If you hold all of those considerations and wind that back to where we are today, the important thing for us is sensible development of our reservoirs; identifying our prospects and leads; ranking them; doing the right amount of work on them; drilling the ones we think are attractive; and understanding where and what our reservoirs’ likely performance will be. Similarly with CSG our priorities are on understanding what our fairways are; what sort of foreseeable production we can see out of those areas; and putting those together to develop sensible production profiles to understand what our capital requirements are and what our likely returns are going to be.

That is easier said than done but that is where our focus will be. If there is this growth that people are talking about then so be it. That will be good for us and we can participate in it. For now, our focus is on our assets and making them perform.

Is the business and investment climate in Metgasco’s operating markets conducive for making those assets perform?

Generally speaking, yes. But it has taken us five years of operations as a listed company to know how to operate with some of our acreage and their technical characteristics. We have spent years understanding the community we operate in such as the local stakeholders, landowners, and existing regulators. It has been a complex process understanding the way the state of New South Wales operates compared to, for example, Queensland. That familiarization is quite an upfront hurdle. But we have now been working in the state of New South Wales for a sufficiently long period making us confident that we know how to operate in a commercially sensible manner. To that extent, while there is always room for improvement with regulations, we know how to deal on specific issues and progress our activities on a satisfactory manner.

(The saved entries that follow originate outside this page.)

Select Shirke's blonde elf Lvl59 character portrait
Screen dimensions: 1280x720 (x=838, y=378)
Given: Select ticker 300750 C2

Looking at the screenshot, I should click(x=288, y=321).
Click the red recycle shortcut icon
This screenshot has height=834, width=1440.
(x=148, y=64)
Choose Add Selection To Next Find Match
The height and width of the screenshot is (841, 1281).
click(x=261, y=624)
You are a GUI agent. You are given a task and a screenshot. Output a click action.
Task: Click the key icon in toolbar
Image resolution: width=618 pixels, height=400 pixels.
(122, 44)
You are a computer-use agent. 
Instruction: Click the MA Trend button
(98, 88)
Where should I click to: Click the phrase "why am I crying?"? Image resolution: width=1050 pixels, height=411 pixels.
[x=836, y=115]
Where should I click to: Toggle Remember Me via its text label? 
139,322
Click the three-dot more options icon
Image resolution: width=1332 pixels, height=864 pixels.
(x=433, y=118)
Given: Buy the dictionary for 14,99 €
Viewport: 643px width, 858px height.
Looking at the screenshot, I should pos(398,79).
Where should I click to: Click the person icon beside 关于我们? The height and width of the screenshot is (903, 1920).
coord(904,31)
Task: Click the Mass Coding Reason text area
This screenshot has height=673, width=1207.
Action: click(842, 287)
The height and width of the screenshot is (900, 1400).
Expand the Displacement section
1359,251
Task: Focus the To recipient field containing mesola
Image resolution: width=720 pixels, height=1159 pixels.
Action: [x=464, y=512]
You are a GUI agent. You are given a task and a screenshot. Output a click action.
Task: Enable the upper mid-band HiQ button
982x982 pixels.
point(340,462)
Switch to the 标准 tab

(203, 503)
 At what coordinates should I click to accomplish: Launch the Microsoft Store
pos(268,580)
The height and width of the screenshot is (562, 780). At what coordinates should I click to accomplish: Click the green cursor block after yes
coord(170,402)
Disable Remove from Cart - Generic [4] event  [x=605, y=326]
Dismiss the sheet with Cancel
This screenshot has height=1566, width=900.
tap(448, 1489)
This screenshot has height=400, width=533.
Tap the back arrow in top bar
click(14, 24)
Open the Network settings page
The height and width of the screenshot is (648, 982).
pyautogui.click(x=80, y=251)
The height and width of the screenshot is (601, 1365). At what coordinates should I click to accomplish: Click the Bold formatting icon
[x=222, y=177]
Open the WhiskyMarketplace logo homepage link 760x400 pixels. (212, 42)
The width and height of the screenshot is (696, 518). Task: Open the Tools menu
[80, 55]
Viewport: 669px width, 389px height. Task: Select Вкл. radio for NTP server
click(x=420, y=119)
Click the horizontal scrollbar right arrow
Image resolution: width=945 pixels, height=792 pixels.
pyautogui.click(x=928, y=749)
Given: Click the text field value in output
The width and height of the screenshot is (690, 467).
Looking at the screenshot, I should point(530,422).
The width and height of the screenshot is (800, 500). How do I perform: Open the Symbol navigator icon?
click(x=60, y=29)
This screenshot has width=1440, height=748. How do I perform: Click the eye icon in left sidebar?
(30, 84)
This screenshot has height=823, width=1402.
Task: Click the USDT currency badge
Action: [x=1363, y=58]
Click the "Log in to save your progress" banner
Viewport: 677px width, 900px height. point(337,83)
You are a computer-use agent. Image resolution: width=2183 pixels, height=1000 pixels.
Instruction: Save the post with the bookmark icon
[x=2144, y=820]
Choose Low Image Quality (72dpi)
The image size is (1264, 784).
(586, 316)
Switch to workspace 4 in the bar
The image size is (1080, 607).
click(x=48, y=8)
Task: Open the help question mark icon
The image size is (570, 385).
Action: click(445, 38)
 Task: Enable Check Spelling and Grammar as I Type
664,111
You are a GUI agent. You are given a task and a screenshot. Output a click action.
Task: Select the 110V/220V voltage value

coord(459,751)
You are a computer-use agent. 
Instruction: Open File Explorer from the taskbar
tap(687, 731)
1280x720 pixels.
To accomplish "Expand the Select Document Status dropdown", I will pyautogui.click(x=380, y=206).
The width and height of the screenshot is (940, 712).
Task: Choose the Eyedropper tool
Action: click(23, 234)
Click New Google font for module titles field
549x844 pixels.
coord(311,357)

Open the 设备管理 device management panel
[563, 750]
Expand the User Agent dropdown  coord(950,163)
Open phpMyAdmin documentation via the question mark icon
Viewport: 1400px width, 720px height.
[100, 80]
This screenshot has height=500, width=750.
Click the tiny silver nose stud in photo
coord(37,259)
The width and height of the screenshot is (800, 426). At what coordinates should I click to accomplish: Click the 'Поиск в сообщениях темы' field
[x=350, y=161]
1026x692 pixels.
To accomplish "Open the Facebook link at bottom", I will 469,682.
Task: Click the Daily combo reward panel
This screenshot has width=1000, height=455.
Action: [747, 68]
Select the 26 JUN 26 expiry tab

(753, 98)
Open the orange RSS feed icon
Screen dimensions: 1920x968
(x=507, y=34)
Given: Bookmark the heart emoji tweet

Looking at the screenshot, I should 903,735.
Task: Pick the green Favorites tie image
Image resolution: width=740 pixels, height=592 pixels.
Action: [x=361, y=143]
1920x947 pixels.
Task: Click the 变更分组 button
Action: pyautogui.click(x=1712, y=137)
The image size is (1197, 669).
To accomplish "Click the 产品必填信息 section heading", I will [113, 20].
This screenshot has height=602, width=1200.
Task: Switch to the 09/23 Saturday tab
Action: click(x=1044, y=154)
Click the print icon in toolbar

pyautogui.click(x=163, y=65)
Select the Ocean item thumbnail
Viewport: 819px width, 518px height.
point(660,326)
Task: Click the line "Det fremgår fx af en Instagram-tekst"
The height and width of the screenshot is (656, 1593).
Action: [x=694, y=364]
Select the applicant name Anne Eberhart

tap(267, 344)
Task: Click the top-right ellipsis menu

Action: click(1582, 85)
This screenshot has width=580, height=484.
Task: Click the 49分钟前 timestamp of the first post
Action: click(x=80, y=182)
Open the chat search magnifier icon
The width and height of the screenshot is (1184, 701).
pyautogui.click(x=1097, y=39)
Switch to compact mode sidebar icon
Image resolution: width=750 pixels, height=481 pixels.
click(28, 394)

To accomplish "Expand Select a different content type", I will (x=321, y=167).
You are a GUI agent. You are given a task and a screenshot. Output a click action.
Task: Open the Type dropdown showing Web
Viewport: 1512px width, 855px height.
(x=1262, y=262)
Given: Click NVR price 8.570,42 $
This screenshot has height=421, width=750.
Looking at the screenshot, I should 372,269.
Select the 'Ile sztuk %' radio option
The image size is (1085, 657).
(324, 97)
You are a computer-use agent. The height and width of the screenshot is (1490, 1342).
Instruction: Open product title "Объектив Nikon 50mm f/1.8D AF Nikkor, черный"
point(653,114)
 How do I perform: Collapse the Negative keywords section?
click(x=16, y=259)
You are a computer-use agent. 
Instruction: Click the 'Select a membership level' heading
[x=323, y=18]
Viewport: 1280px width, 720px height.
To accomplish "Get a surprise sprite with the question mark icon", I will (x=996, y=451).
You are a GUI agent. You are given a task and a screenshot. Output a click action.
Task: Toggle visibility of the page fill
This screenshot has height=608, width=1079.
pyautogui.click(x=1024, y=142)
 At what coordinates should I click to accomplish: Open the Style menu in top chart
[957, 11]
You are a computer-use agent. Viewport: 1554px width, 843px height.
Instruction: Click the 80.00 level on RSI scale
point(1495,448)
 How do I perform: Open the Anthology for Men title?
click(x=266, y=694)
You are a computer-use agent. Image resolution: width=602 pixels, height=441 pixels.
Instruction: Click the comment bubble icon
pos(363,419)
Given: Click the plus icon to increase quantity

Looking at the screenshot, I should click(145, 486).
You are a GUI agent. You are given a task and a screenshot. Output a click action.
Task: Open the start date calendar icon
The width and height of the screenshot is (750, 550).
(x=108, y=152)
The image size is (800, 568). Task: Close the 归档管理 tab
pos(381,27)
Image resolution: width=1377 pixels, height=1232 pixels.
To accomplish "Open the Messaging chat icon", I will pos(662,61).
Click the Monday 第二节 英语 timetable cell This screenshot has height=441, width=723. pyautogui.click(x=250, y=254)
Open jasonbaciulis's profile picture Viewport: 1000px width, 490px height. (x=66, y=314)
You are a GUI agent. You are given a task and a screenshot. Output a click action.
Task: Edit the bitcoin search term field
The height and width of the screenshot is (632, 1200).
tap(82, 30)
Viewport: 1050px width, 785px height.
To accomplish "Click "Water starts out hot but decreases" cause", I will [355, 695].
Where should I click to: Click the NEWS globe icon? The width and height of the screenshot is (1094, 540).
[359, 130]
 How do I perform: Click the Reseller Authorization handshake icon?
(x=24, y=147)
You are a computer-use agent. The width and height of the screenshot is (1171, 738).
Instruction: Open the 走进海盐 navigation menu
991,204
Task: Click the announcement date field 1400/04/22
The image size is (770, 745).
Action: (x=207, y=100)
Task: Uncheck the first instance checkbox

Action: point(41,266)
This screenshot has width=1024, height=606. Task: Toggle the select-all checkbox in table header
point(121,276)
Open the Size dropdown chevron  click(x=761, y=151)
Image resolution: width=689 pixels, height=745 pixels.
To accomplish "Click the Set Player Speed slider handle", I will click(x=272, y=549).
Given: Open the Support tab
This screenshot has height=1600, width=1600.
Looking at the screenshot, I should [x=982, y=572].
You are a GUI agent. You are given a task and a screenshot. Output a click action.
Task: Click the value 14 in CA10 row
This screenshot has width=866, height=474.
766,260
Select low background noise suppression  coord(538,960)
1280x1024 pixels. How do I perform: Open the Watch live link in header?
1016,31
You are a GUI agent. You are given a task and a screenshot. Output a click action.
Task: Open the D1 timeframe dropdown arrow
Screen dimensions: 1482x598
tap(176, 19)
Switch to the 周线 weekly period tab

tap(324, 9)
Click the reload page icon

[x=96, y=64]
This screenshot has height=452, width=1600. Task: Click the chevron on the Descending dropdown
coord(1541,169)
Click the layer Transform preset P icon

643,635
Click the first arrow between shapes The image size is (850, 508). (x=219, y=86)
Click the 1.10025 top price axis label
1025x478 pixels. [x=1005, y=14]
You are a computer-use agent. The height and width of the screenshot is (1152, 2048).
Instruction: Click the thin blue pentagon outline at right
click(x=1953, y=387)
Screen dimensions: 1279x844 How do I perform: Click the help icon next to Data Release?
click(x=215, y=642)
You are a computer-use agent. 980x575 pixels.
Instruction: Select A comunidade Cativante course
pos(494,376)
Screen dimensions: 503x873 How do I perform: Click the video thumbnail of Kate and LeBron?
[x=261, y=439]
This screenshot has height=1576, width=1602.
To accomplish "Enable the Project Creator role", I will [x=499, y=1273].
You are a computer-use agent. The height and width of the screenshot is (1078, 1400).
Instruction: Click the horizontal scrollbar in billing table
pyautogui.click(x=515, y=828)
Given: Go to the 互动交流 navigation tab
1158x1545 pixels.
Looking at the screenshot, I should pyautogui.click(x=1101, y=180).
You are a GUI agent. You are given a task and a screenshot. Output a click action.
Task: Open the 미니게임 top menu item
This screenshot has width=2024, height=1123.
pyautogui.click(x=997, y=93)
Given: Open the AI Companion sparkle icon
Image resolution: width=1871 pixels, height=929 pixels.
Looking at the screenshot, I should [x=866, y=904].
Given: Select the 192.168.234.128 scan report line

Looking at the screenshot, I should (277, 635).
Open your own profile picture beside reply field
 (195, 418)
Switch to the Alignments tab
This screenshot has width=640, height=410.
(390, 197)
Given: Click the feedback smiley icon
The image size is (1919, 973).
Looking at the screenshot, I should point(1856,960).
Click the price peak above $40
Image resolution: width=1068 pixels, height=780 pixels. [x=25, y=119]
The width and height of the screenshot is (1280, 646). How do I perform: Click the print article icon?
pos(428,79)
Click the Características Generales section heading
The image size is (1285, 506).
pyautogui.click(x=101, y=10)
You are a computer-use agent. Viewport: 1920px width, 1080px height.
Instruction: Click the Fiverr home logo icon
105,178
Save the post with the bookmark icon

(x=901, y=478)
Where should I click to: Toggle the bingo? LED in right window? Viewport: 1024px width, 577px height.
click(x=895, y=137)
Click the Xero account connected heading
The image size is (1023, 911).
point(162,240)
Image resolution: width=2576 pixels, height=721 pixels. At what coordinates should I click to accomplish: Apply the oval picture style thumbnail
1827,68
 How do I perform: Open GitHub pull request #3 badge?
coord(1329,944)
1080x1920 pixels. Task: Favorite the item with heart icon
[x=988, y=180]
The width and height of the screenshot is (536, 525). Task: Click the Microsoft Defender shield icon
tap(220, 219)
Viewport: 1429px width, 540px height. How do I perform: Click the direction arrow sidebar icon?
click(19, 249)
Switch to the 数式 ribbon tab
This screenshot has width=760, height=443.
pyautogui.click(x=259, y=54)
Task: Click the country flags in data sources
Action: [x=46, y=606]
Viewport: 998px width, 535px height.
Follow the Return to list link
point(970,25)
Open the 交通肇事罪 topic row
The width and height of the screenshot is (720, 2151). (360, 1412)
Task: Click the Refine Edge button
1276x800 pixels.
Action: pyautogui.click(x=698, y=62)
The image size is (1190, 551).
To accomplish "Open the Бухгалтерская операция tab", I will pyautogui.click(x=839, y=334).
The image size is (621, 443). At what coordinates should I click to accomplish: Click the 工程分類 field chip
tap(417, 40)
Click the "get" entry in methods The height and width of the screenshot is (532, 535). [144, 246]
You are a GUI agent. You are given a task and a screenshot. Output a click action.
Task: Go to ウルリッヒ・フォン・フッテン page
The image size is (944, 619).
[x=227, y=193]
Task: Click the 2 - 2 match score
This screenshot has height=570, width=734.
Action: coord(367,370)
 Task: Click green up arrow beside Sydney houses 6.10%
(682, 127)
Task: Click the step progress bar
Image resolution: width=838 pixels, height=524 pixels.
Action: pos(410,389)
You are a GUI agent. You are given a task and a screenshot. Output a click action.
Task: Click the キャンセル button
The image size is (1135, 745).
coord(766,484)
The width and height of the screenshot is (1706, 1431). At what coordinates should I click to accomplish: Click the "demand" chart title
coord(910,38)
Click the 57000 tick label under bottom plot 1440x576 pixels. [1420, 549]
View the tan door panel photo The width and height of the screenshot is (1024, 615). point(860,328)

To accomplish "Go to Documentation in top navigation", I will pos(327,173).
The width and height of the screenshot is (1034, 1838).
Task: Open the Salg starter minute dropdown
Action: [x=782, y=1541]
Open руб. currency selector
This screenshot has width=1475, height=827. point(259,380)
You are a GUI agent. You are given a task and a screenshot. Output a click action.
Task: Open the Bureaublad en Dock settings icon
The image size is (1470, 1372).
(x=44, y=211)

As CSG increases the interaction between industry and the local community what type of reputation is Metgasco striving to establish for itself amongst stakeholders?

I think there are a number of critical areas. We see ourselves as being an accepted part of the community in which we operate at a production level. We need and would like the community to accept our activities on the land where we operate. In Australia, the crown owns the right to minerals. That means co-existing with the surface title holders. So having good relationships with landowners is essential. Similarly, having positive relationships with regulators is of tremendous importance because, like it or not, oil and gas is a complicated business that requires balanced regulation. Having those are necessary pre-conditions to drill and complete wells, put in infrastructure, and take gas to markets It also goes without saying that you need the right personnel to do that properly. Having done that, you need to demonstrate to your shareholders that you are a worthwhile investment and can generate returns.

With its abundant reserves, proximity to markets, and prudent management, where will Metgasco be in 10 years?

We would like to be a substantial producer. We like to think we are going through a metamorphosis from an exploration company to a development and production company generating strong positive cashflows and demonstrating significant value creation.